(Published by Saint Cloud Times April 19, 2010.)
by Edith Rylander
I’m just back from a wedding in Tucson.
Arizona, like Minnesota, is a more complex and diverse place than you might think from reading brochures. There is a tourist Arizona, and a farming and ranching and mining Arizona. There is an Arizona of sunburned old desert rats, and an Arizona of New Age seekers, a Hispanic Arizona that goes back hundreds of years, and a Native American Arizona that goes back thousands.
Then there is the Arizona many Minnesotans know, a place to winter or retire, what I sometimes think of as Geezerville. We have friends in those very large communities of senior-only housing and RV parks, where one is never bothered by loud teen music or crying babies. For many, Arizona functions as a kindly elephants’ graveyard of golf courses and early-bird specials, where chilblained northerners go to enjoy themselves before the big chill sets in.
The Arizona we spent our time in on this trip was the Arizona of the bride and groom. It was mostly younger, more casual in its living arrangements, more urban, more ethnically diverse, more wild-haired and more tattooed. Many of this community make a living playing music or making art or writing. No doubt some of them have caused their parents a certain amount of worry.
No doubt many up in Geezerville regard them and their ways with trepidation.
They have been kind to us. They are loyal to their friends.
Family and friends, we gather on a warm, bright morning in a beautiful park called Agua Caliente. The bride wears a purple gown which would do credit to a medieval court. Our grand-daughter Chloe, out of the experience of her five years, identifies it as a “princess dress.” The groom, in a frock coat, a cravat the color of the bridal gown, and a bowler hat, would pass for a 19th century plutocrat.
The vows of marriage were written by those who take them, and they are lovely.
Later, we eat tapas and paella at a Spanish restaurant, where we drink champagne and twirl our napkins and sing “Ole, ole, ole, ole.” In the evening it’s off to a reception at the historic Rialto Theater, five music groups with names like Greyhound Soul and Fourkiller Flats.
I dance with both my sons, with my daughter, with my new daughter-in-law. My daughter dances with my grand-daughter, while a friend of the groom in a fishing hat dances with Fluffy, her stuffed rabbit.
This wedding reception includes fire spinners, four women in spangled costumes who dance while spinning flaming torches close to their hair, their bosoms, their faces. Chloe immediately decides she wants to be a “fire girl” when she grows up.
The bride tosses her bouquet, and the girl who catches it hands it to Chloe.
The groom acts as M.C. throughout. Late in the evening, he and the bride dance onstage, and he sings backing vocals with Fourkiller Flats.
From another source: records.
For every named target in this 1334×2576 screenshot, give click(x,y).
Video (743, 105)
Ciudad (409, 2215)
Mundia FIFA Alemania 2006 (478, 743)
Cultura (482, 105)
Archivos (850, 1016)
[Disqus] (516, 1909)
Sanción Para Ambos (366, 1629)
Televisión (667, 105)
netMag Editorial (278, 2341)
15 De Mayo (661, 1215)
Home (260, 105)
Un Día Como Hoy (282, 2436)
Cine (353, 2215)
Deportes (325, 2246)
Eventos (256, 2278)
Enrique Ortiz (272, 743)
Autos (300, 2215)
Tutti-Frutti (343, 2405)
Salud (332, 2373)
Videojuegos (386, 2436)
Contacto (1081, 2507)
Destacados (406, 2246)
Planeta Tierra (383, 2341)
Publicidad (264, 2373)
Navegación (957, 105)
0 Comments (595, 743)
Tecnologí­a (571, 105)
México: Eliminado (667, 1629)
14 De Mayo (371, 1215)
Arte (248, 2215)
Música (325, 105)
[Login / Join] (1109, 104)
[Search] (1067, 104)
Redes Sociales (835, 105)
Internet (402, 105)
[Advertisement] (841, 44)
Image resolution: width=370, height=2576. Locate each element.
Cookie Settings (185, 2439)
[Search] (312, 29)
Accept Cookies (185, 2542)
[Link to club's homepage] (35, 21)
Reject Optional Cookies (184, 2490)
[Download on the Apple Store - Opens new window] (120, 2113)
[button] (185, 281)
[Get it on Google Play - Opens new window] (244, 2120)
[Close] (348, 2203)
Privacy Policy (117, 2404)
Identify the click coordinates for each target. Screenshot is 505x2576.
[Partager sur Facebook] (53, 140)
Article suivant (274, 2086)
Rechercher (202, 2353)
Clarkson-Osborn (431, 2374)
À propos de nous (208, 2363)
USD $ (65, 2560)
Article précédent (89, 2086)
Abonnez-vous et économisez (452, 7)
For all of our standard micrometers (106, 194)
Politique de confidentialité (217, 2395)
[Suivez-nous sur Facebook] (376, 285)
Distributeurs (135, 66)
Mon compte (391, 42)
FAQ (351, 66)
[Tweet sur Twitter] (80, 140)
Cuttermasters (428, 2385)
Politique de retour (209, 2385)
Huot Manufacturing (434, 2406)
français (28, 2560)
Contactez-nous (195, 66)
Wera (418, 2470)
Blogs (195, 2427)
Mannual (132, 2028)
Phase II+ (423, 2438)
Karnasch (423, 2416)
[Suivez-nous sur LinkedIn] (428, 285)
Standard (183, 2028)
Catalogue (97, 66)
But by that time the old folks are in bed.
Last month I wrote a column in which I suggested that the country was not about to collapse, and that we all needed to stop yelling at each other. I was immediately yelled at, verbally and online, by people who thought I was not nearly angry enough.
As we boarded our flight for home, we saw red-blooded American males obediently putting their change, keys, and shoes into the scanner tray. The partner was wearing cargo pants and a baseball cap. He was patted down and asked to remove his cap and show its insides to the screener.
“Looks like a hat,” the screener said.
I have watched as American men stood patiently while strangers ran scanning devices up the inseams of their pants, and wondered if those citizens were the same guys who talk about prying the guns from their cold, dead hands.
No doubt some of them are.
It may be that I am insufficently angry because I spend too much of my life with people who get along, even when they disagree. I can’t prove this makes for good politics, though I think it does; but it certainly makes for a happier domestic life. I hope and wish this condition of affairs for the bride and groom.
Maybe I’ll get yelled at for saying this, but, having seen husband and wife pledge themselves as equal partners, having seen young men make music and young women play with fire without getting singed, I believe in a good future for my grand-children.
We can all live together and have a good time, even if some of us don’t want to.